(DIRECTIONS): When you write out the listing, keep each word exactly as it stands but include none of its images.

(RECORDS FOR THE EXERCISE):
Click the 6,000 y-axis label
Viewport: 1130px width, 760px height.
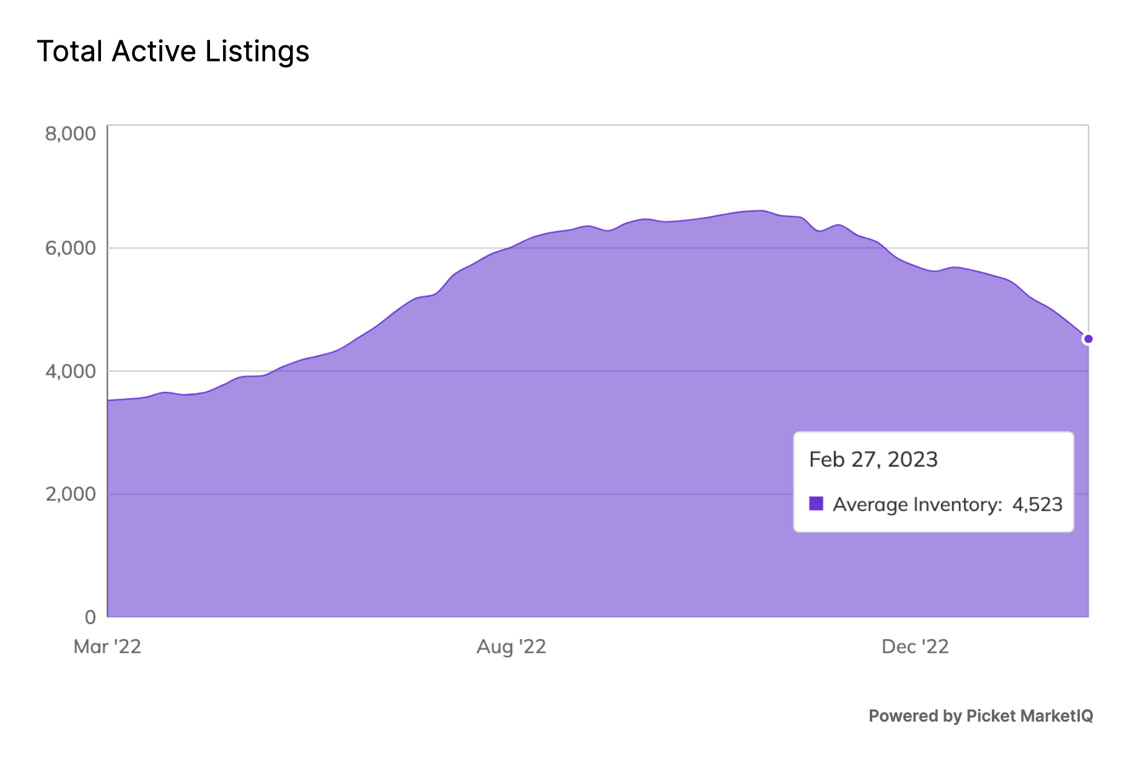point(70,248)
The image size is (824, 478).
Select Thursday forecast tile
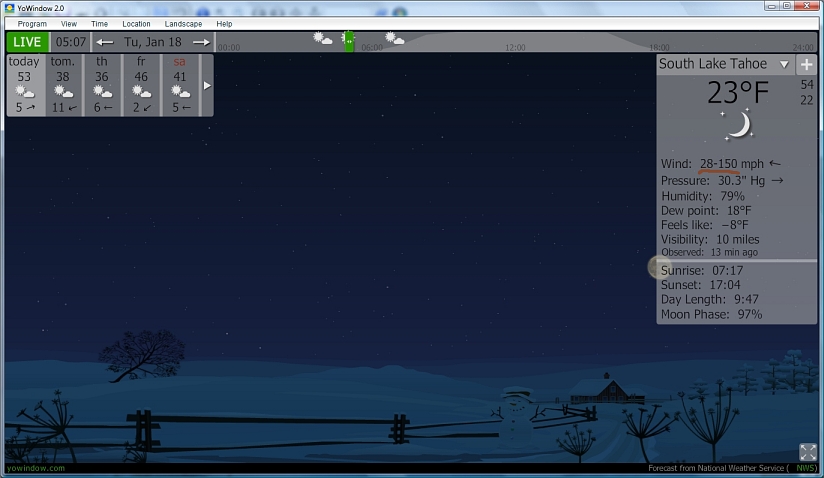point(103,85)
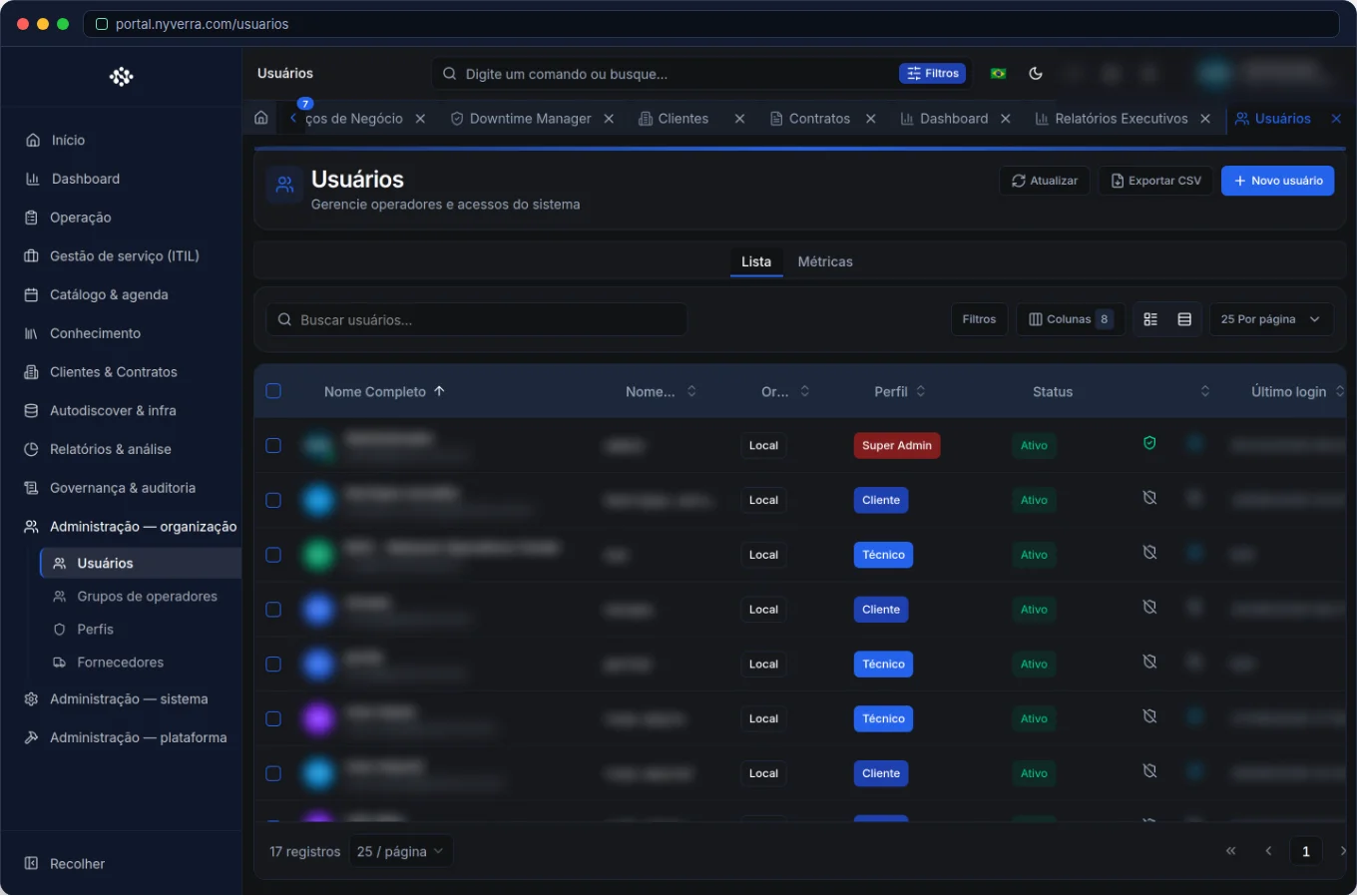Viewport: 1357px width, 896px height.
Task: Click the green shield icon on Super Admin row
Action: point(1149,443)
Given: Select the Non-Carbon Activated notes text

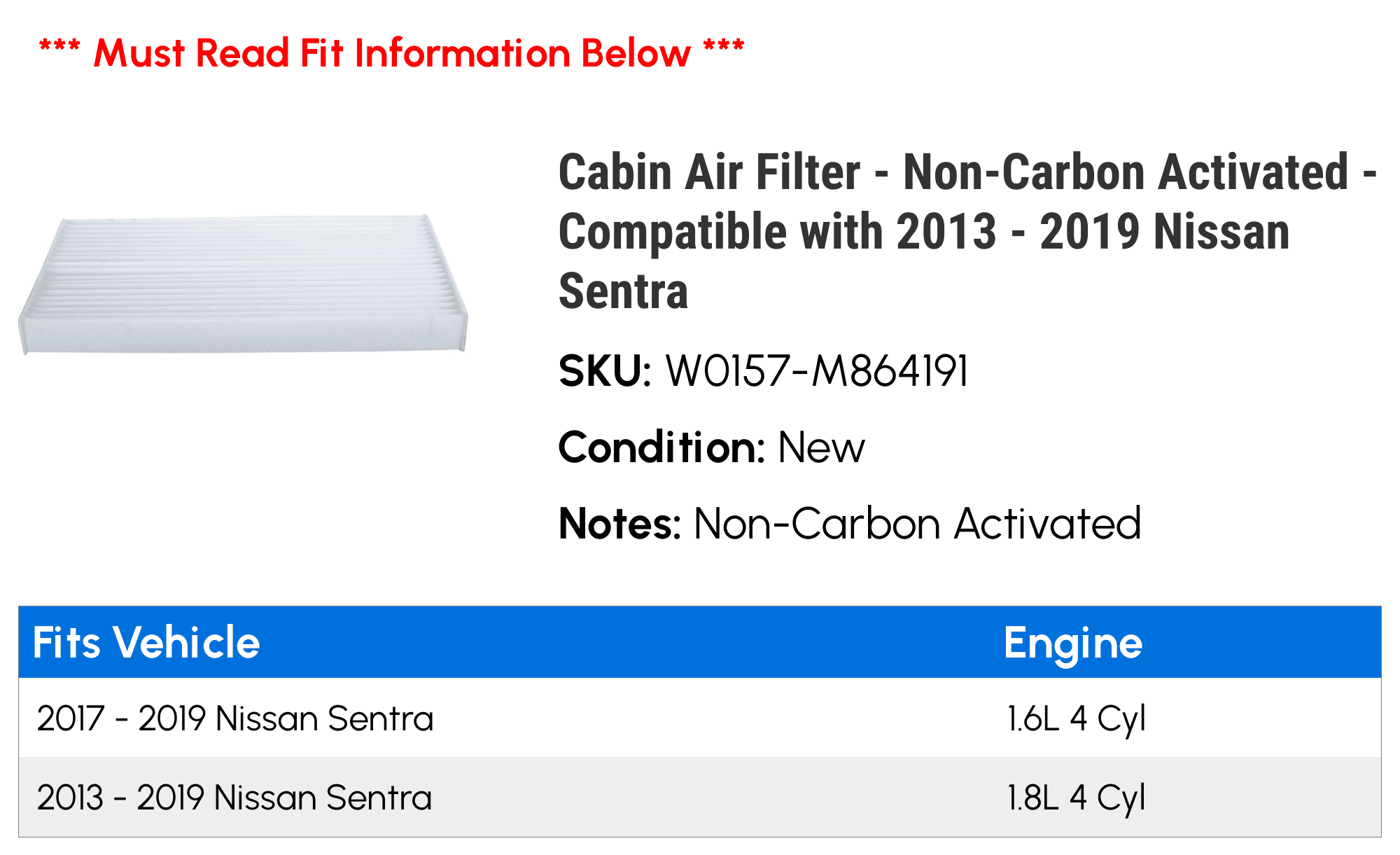Looking at the screenshot, I should click(917, 524).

(WRITTEN ANSWER):
Click the 6,000 y-axis label
Viewport: 1130px width, 760px height.
point(70,248)
The image size is (824, 478).
Select Thursday forecast tile
point(103,85)
Viewport: 1357px width, 896px height.
Task: Click the green shield icon on Super Admin row
Action: point(1149,443)
Given: Select the Non-Carbon Activated notes text

Looking at the screenshot, I should click(917, 524).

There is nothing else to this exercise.